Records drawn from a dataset
▼
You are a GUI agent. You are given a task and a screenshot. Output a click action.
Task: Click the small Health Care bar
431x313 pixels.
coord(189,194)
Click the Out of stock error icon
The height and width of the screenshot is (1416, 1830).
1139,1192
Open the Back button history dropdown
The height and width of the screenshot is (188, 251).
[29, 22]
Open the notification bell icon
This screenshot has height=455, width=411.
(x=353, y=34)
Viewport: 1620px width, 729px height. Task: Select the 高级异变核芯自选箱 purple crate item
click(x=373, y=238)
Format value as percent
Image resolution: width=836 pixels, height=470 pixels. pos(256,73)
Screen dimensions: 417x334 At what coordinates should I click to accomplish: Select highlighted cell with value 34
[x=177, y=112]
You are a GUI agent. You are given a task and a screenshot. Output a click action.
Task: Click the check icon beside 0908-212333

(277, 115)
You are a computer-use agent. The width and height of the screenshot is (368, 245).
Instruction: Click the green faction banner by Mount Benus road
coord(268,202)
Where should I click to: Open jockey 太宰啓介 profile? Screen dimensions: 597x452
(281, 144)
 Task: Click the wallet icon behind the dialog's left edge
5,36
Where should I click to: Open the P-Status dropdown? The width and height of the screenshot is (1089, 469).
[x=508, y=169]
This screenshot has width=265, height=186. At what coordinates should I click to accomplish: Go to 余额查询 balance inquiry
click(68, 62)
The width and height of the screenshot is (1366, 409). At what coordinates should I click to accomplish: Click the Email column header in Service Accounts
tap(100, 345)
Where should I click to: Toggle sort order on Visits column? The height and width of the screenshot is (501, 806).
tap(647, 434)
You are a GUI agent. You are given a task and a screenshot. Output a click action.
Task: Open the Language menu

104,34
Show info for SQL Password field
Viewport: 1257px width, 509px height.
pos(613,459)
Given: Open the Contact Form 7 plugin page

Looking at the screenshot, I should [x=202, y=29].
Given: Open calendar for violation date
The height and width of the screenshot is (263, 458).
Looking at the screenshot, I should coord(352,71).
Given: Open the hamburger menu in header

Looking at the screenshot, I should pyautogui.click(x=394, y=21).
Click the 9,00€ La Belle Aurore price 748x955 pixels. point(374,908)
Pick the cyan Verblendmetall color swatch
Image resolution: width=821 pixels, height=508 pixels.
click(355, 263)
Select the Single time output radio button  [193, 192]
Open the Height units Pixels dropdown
▲
_To do_.
Copy from the line with "Given: Open the hamburger menu in header" to the final line of the records, inclusive, and add nothing else.

_Your solution_.
Given: Open the hamburger menu in header

Looking at the screenshot, I should pyautogui.click(x=394, y=21).
Click the 9,00€ La Belle Aurore price 748x955 pixels. point(374,908)
Pick the cyan Verblendmetall color swatch
Image resolution: width=821 pixels, height=508 pixels.
click(355, 263)
Select the Single time output radio button  [193, 192]
Open the Height units Pixels dropdown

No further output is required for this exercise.